Enfin le troisième chapitre, Bailen entonces, est consacré à la pratique actuelle de la danse. Egratignant au passage les clichés fantasmés de la mulata sexy et du latin lover, l’auteur y souligne le contraste entre une Salsa latino-américaine fondée sur l’improvisation la séduction, et la pratique européenne d’une danse académique privilégiant la prouesse technique.

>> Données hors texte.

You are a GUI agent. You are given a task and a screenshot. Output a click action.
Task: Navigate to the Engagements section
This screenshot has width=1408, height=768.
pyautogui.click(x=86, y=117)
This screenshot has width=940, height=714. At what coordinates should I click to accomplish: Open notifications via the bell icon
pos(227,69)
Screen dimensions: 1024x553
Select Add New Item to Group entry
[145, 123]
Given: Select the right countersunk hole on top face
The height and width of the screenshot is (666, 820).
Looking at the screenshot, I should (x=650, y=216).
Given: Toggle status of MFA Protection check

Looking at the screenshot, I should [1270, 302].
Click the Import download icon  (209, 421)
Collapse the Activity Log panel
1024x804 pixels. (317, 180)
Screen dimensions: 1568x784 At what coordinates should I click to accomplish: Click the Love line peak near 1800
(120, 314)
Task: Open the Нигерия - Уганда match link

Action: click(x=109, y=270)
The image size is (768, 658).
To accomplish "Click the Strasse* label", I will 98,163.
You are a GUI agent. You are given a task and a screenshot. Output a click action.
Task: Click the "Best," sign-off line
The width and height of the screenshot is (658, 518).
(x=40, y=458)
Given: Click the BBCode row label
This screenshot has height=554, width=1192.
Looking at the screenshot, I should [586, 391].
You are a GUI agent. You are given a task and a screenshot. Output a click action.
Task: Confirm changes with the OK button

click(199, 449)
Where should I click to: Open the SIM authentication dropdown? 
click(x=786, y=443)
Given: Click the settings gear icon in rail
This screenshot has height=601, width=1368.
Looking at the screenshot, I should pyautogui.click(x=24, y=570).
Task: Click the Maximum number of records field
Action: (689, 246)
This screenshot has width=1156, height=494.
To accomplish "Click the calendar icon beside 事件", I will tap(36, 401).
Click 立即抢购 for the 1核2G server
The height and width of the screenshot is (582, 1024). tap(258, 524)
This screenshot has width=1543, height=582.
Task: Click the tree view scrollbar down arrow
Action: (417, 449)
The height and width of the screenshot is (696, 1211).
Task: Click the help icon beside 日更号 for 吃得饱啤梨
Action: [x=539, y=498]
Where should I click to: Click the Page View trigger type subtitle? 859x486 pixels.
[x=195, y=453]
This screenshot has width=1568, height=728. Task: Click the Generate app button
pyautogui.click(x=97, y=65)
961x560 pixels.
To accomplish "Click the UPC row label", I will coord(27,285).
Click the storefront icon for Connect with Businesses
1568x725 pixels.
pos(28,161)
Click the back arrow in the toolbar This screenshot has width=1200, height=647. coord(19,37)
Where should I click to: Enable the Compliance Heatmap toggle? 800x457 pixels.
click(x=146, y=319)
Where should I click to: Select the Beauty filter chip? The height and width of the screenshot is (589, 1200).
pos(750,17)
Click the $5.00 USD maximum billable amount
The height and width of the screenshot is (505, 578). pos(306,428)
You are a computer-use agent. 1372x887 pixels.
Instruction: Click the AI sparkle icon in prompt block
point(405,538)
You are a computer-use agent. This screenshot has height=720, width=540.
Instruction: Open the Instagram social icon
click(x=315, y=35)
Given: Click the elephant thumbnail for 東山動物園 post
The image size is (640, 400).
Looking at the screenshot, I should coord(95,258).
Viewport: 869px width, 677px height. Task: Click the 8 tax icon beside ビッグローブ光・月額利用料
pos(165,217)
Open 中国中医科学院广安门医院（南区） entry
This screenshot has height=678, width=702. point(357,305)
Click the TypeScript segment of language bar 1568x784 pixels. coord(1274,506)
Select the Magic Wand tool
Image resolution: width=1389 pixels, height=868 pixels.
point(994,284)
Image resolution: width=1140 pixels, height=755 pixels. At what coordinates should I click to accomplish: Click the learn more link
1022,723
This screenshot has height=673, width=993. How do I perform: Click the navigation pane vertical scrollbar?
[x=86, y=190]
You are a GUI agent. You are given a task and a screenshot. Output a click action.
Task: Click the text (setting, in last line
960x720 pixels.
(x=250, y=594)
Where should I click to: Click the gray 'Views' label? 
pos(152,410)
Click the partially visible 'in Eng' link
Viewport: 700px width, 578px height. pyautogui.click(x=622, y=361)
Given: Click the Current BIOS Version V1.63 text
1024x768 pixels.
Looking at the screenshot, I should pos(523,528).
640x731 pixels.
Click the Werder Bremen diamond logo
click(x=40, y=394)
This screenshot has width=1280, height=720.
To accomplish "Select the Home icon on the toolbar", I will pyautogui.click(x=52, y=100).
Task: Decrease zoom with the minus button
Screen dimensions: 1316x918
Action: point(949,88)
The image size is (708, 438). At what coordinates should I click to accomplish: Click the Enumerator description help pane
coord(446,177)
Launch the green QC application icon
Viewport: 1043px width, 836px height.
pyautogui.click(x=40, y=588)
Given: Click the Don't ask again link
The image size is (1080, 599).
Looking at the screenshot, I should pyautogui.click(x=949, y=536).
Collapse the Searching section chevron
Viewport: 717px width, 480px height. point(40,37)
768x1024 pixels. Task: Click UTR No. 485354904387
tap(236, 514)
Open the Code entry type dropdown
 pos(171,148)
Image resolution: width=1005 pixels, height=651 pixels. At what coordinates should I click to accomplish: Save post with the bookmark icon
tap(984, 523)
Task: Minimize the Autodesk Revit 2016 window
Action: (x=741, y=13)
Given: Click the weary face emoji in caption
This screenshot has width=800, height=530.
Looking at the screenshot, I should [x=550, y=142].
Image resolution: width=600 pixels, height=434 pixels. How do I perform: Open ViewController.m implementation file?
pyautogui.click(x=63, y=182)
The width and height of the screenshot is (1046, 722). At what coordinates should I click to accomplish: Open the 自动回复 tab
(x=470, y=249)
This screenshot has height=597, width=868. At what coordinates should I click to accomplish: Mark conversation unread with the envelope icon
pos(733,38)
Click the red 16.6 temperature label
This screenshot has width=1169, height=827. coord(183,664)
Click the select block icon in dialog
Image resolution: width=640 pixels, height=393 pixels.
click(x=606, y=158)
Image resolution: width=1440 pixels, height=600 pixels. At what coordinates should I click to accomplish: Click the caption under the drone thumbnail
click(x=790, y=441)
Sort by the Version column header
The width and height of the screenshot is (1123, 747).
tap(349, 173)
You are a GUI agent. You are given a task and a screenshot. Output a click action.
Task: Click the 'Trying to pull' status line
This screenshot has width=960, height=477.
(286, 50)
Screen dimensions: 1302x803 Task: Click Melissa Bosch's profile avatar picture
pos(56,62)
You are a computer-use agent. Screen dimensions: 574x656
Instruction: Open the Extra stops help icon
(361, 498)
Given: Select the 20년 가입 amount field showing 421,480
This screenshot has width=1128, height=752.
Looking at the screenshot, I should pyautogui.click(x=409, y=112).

Ce livre fort utile et instructif – pratiquement le seul consacré, à ma connaissance, à l’histoire de la Salsa en Europe – souffre cependant des préjugés négatifs de l’auteur, qui parfois parasitent l’objectivité de ses analyses. Par exemple, le développement de l’enseignement de la Salsa dansée est présenté comme résultant de motivations essentiellement mercantiles visant à exploiter ce « filon ». Quant à la pratique de la danse par les aficionados, elle est présentée d’une manière frôlant parfois la satire. Or ma connaissance du milieu me permet d’affirmer qu’il existe aujourd’hui dans la Salsa européenne, contrairement à ce que le livre suggère à demi-mots, beaucoup d’enseignants sincères, d’organisateurs de festivals passionnés et de danseurs amateurs connaissant bien la culture latino. La situation, en la matière, me semble avoir évolué plutôt positivement au cours des dix dernières années, ce qui devrait logiquement conduire l’auteur à proposer dans ses prochains ouvrages, que nous attendons avec impatience, une vision plus nuancée du milieu salsero européen.
Fabrice Hatem
La Salsa en Europa : Rompiendo El Hielo, par Saúl Escalona, Fundación Veicente Emilio Sojo, Caracas, 2007, 142 pages.